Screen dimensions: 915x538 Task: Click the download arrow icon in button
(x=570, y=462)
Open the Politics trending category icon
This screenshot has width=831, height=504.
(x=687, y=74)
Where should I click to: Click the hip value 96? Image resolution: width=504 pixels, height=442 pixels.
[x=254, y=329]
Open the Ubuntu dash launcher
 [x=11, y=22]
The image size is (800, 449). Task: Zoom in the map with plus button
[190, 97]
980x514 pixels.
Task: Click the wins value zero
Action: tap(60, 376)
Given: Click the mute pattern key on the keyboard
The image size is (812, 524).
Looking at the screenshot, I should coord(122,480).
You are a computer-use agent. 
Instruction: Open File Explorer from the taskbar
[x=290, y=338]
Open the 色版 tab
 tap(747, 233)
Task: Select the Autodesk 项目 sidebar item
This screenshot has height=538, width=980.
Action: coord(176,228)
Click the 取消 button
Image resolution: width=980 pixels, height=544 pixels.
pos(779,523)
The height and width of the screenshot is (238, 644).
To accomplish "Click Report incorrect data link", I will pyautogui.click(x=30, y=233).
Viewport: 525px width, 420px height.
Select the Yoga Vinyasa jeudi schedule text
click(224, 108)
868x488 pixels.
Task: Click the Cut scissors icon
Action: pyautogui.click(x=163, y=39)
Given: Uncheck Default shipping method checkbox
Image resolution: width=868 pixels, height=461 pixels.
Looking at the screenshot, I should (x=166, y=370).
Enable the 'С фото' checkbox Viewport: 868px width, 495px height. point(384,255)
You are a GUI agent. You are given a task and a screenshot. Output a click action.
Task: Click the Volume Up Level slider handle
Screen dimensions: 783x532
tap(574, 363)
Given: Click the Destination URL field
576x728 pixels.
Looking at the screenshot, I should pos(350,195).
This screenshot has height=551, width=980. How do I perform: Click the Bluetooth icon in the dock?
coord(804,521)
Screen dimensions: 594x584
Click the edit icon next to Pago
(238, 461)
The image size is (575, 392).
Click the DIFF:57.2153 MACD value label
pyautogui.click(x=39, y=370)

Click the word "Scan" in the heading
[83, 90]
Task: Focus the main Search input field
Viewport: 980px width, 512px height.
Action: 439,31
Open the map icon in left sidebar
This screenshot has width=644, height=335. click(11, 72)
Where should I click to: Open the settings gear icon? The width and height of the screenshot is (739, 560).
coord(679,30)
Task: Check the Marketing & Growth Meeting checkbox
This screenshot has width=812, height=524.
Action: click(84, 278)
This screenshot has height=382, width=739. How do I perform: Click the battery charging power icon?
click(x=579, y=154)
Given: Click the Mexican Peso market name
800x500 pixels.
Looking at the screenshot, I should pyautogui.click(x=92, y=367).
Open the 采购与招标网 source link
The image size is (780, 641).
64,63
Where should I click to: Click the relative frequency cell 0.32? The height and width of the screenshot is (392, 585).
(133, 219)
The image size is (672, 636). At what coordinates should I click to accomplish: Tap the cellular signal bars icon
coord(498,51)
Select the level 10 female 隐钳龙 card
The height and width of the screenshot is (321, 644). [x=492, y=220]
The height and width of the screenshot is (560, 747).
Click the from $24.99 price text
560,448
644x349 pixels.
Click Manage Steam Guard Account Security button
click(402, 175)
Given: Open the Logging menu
☆ ☆ ☆ ☆
== Description of the task ==
A count alone is required. How many lines in the entries contain the string "agent"?

== Answer section ==
2